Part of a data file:
=====

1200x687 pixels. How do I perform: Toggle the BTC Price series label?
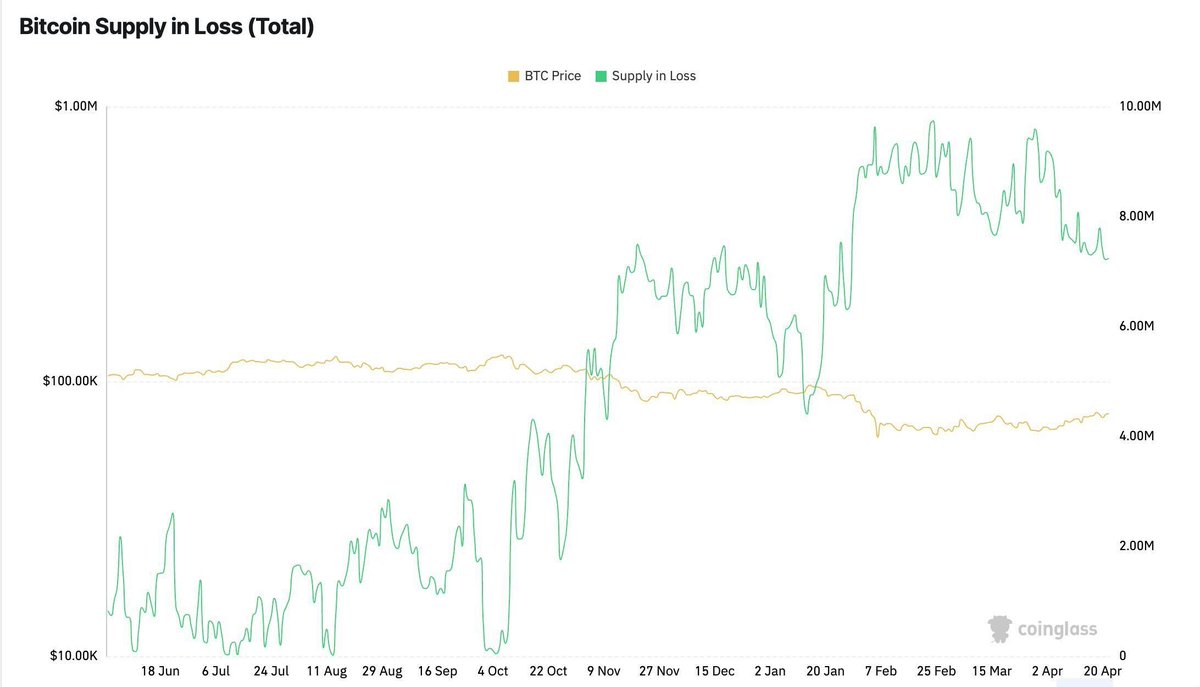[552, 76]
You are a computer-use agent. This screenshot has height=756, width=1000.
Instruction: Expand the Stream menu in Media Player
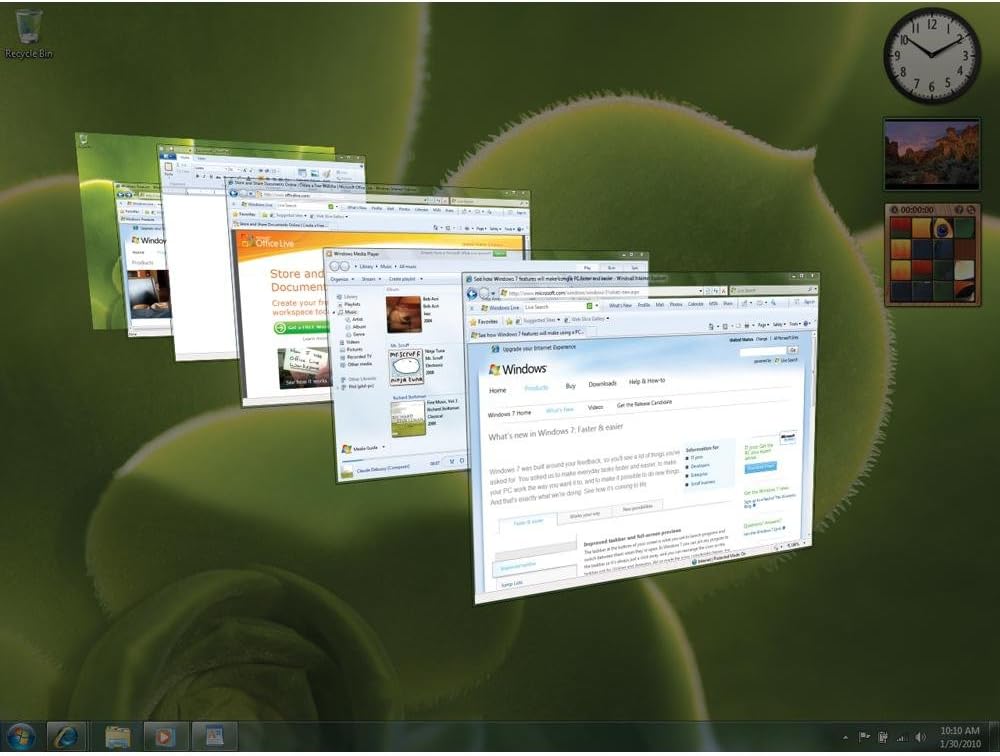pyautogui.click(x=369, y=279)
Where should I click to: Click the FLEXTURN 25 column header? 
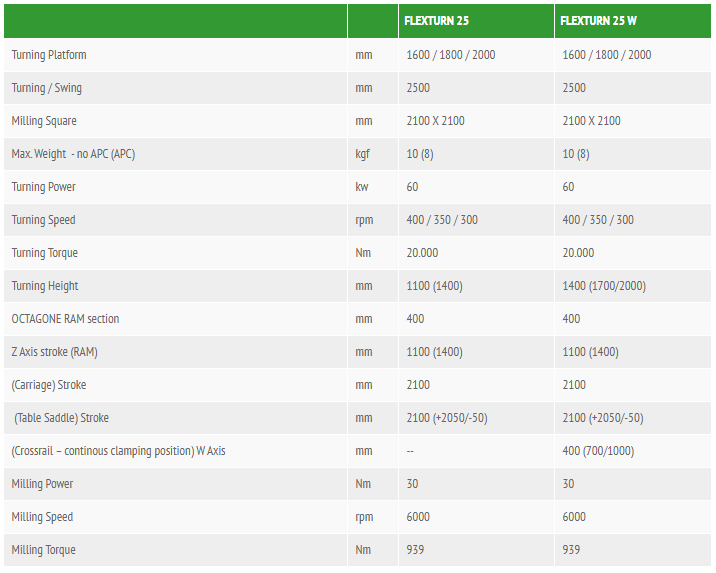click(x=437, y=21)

=====

◆ **Exercise**:
Copy all of the material above word for word, leaving out the pictures.

◆ **Response to the exercise**:
1200x687 pixels. How do I perform: Toggle the BTC Price series label?
[552, 76]
You are a computer-use agent. This screenshot has height=756, width=1000.
Instruction: Expand the Stream menu in Media Player
pyautogui.click(x=369, y=279)
Where should I click to: Click the FLEXTURN 25 column header? 
click(x=437, y=21)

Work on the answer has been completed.